Finally, some PubChem specific terminology:

Title - the common or preferred name for a given compound e.g. Glutamine, as opposed to its UIPAC name, e.g. (2S)-2,5-diamino-5-oxopentanoic acid
CID - Compound Identifier, e.g. 5961

SID - Substance Identifier, e.g. 175265821

PubChem Compounds, indexed by CID can be thought of as curated, abstract representations of PubChem Substances (indexed by SID). Fortunately, all of the tables we will be merging contain a CID column, so we won’t need to perform complicated multi-table joins.

Ouput

This is the table we will generate, saved to .parquet format3.

Workflow

Note: Because Substack’s code blocks are pretty clunky, I’m going to rely on screenshots for most of this section and collect the Python code blocks in an appendix.

1. Set up the Python environment & open a new Jupyter notebook

We’re going to use uv to boot up a Jupyter Lab instance with polars and requests as the only dependencies4. Make sure you have uv installed (any version above 0.6 is fine), then run the following shell commands:

mkdir pubchem_polars
cd pubchem_polars

uv init --bare --no-readme
uv add jupyterlab polars requests

uv run jupyter lab

2. Define loading functions

While polars can load - and even stream - data from remote URLs, we’re going to download a local copy of the PubChem files we need to ensure that we only download and decompress the data once using a helper function load_pubchem_lf.

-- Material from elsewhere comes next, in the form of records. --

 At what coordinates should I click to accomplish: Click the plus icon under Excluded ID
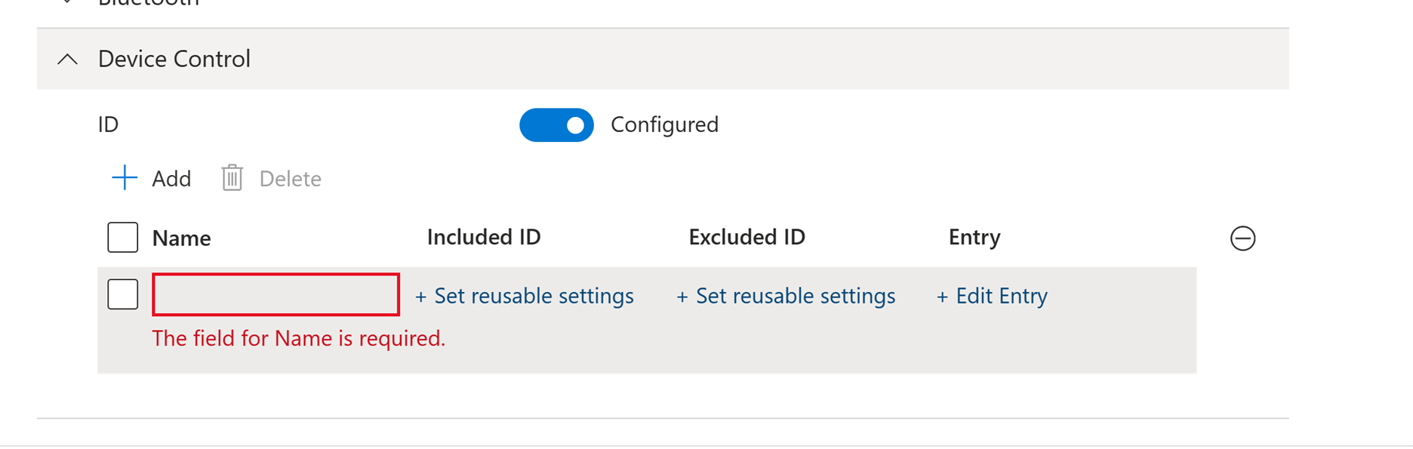pyautogui.click(x=682, y=297)
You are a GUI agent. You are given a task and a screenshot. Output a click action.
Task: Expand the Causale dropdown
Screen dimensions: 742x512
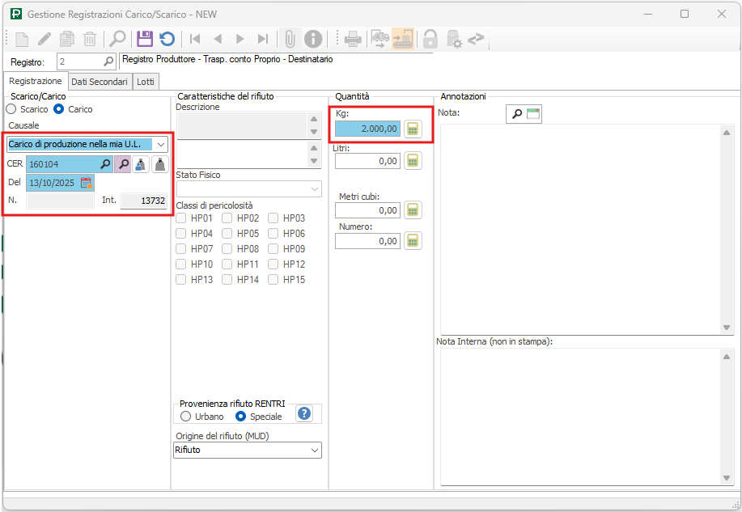click(160, 144)
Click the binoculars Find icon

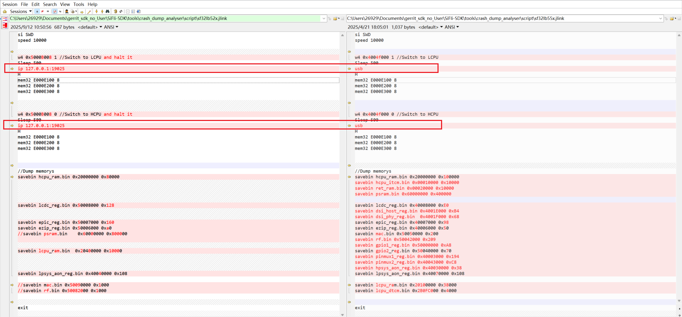click(x=107, y=11)
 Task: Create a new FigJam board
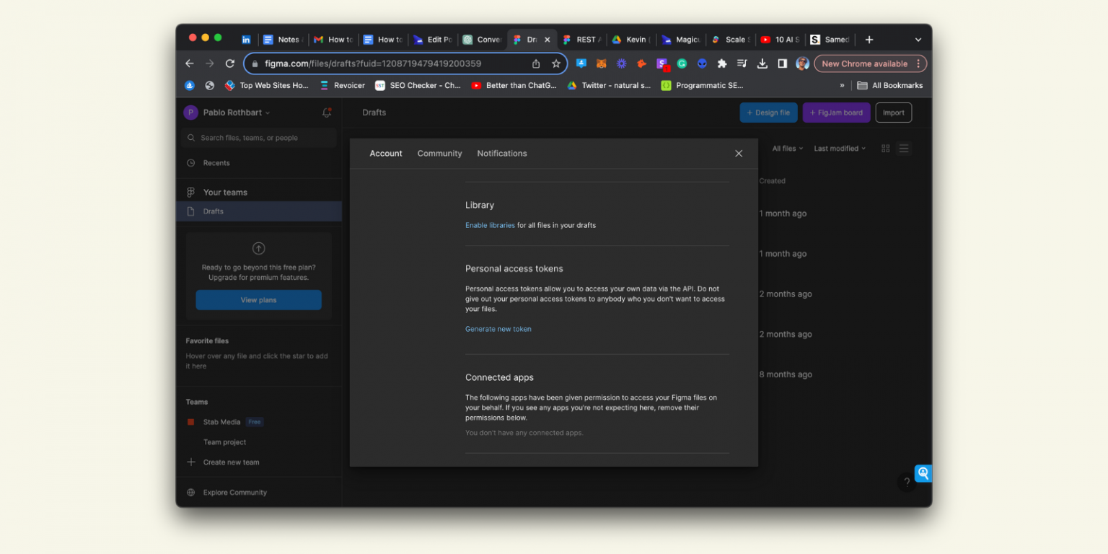pos(836,112)
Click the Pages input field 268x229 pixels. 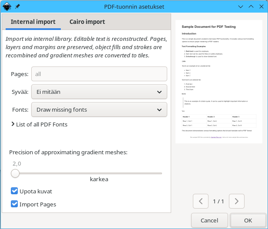[x=99, y=74]
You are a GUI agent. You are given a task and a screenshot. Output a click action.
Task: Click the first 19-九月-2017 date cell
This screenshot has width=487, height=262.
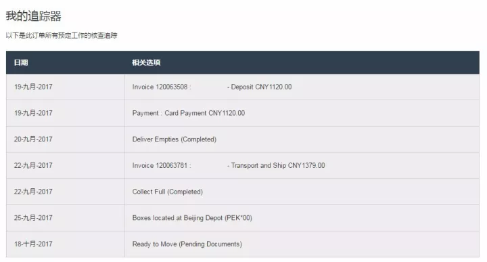[33, 87]
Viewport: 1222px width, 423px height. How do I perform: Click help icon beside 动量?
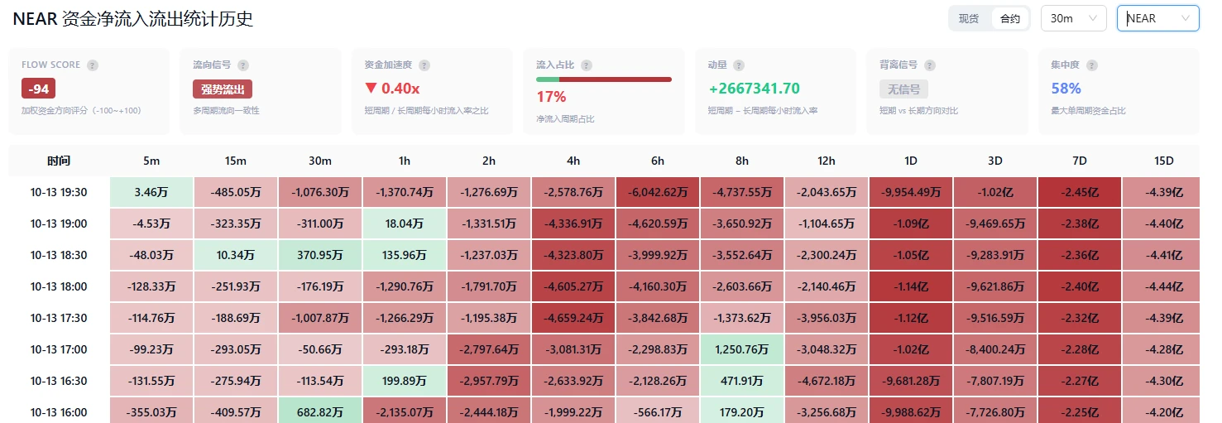(739, 65)
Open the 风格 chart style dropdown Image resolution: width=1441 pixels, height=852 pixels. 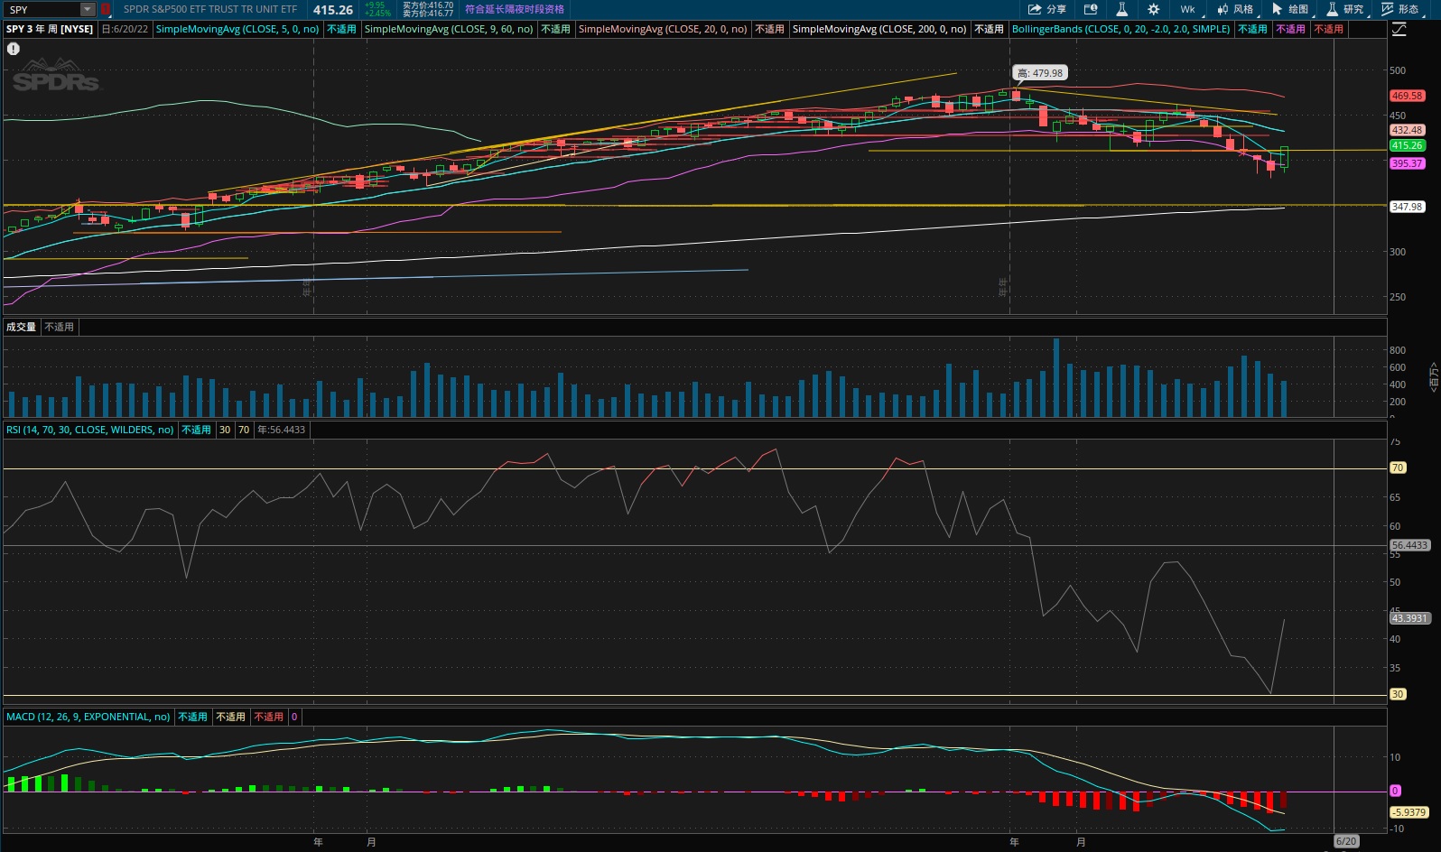(1234, 9)
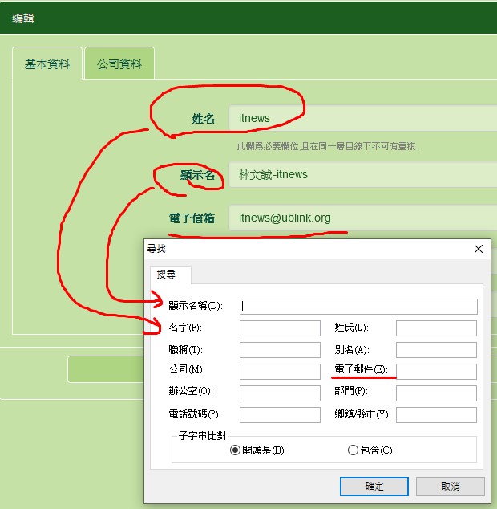The width and height of the screenshot is (497, 509).
Task: Click the 電子郵件(E) input box
Action: pos(436,371)
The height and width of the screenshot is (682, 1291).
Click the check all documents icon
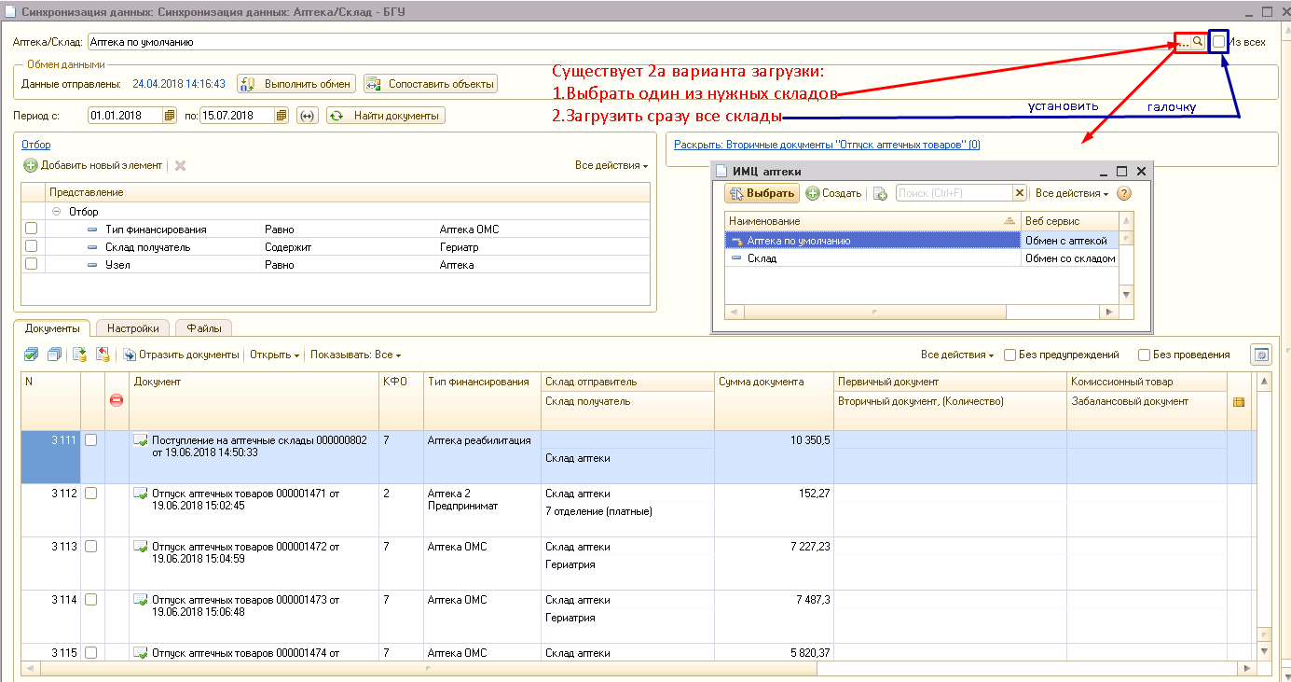click(x=31, y=355)
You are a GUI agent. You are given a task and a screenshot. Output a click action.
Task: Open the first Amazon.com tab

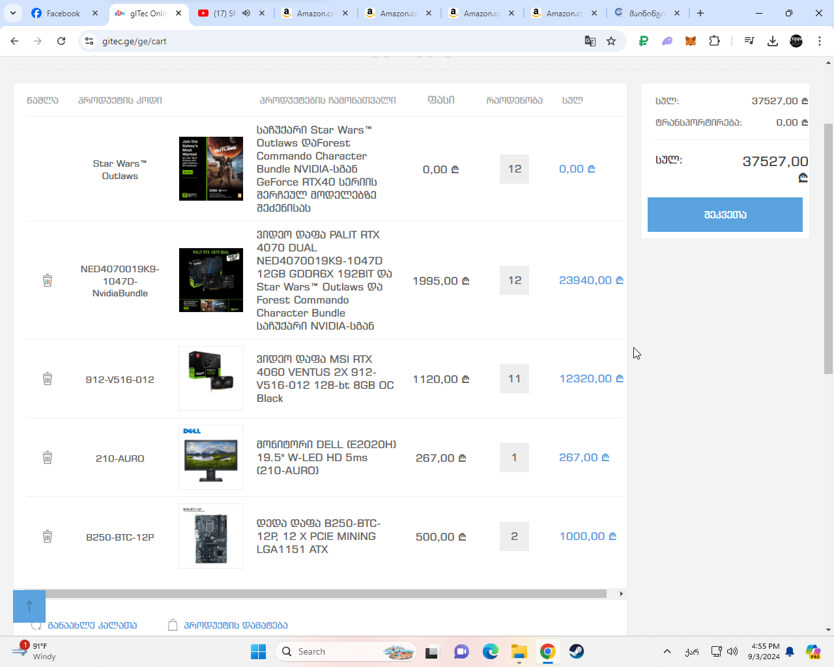pos(308,13)
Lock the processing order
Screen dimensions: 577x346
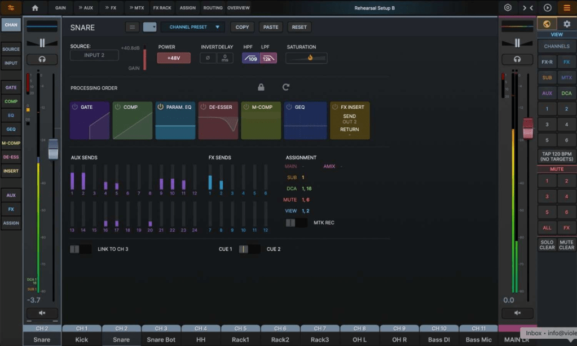(261, 87)
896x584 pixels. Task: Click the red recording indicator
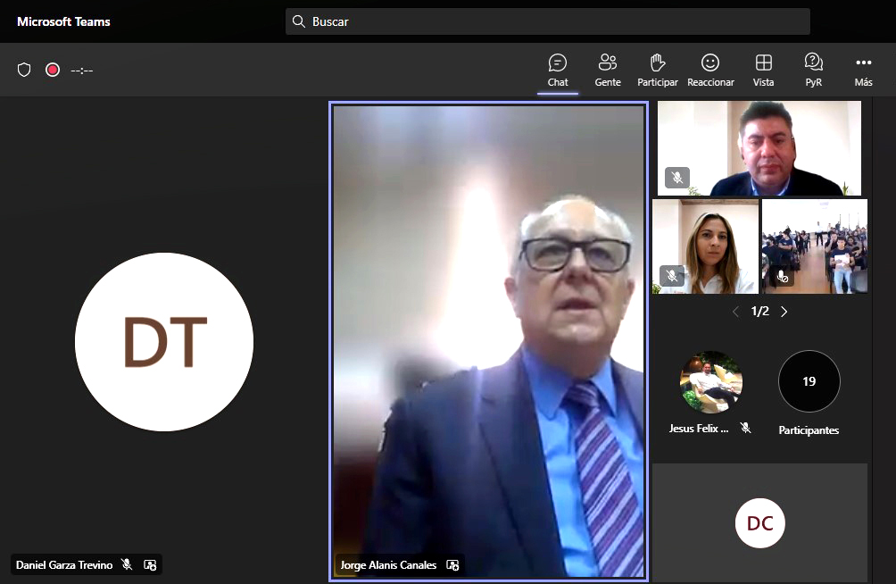click(x=53, y=70)
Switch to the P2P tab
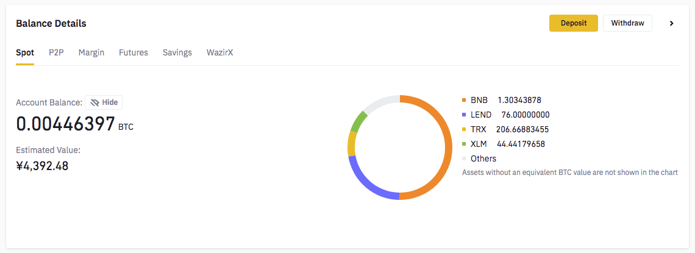The height and width of the screenshot is (253, 695). 56,52
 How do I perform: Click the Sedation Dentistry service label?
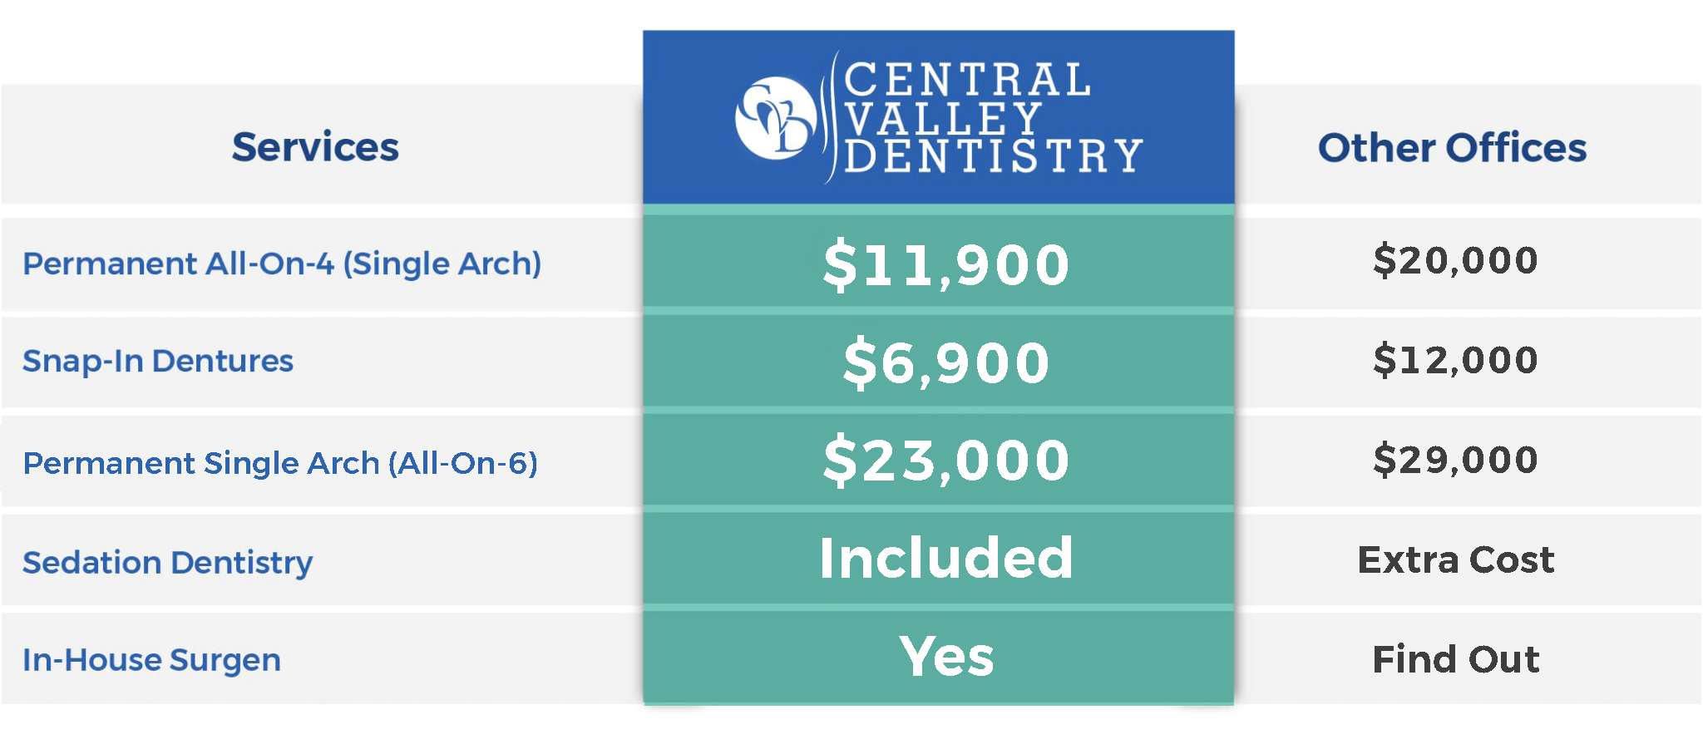tap(168, 563)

3. Define loading configurations

To avoid repetition, we’re going to create a dictionary file_config containing everything we need to configure to load the data, i.e.:

url : the remote data source on the PubChem FTP server
scan_settings
- schema : a dictionary of column names and datatypes
- encoding : utf8 is the default, but to avoid errors from invalid characters in CID-Title.gz, we’ll set it’s scan configuration to utf8-lossy.
post_process : a function that takes a lazyframe and returns it after applying some polars expressions.

4. Load, merge, and sink the LazyFrames

Note: The following code will download ~7GB of data from PubChem the first time it runs, and then inflate the files to ~42GB, so make sure you have a decent internet connection and enough disk space before running this code. Subsequent runs (e.g. after kernel restarts) will be much faster than the first run.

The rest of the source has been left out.